Below is a listing to copy exactly; no image goes into the copy.

◆ **Given records**
=====
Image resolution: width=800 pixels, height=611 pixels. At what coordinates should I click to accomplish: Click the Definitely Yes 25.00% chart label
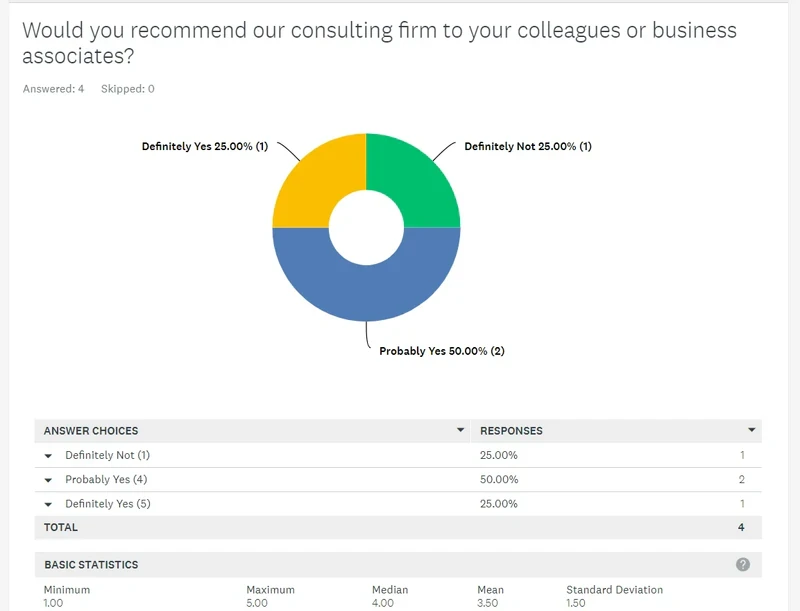(x=205, y=146)
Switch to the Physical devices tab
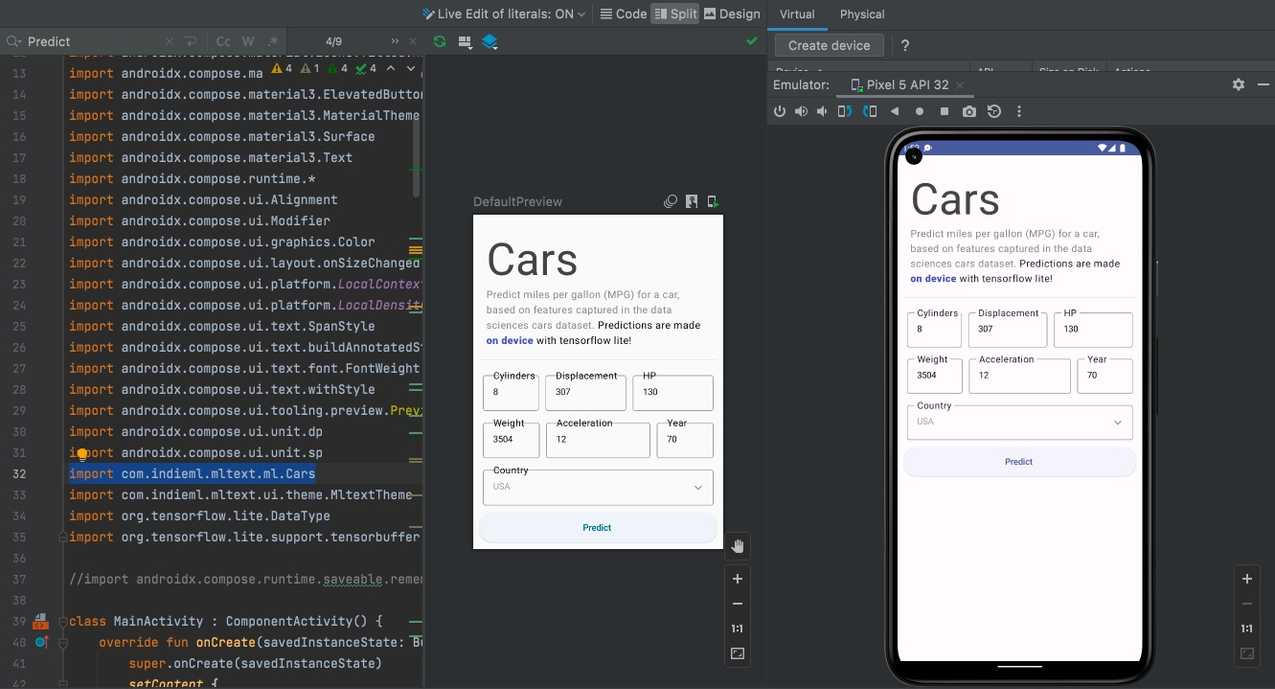The image size is (1275, 689). (x=861, y=13)
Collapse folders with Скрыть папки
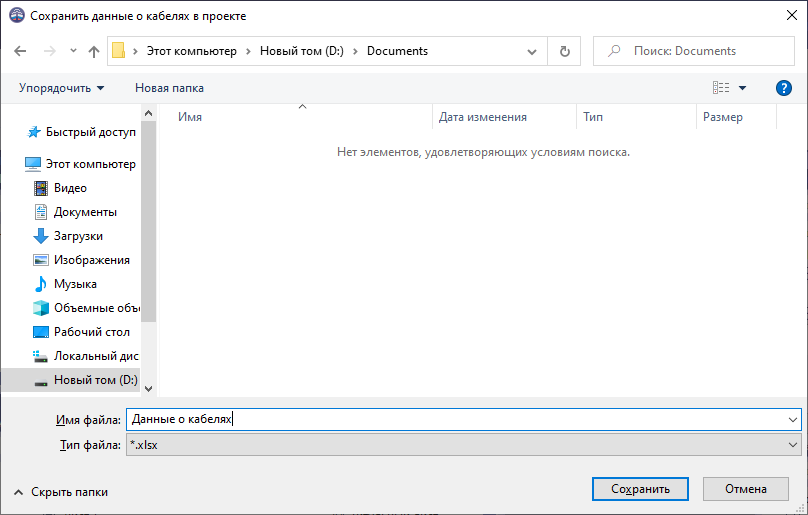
=====
◆ **Result**
Image resolution: width=800 pixels, height=611 pixels. At what coordinates should I click to accomplish: Click the Definitely Yes 25.00% chart label
(x=205, y=146)
Switch to the Physical devices tab
The image size is (1275, 689). (x=861, y=13)
Collapse folders with Скрыть папки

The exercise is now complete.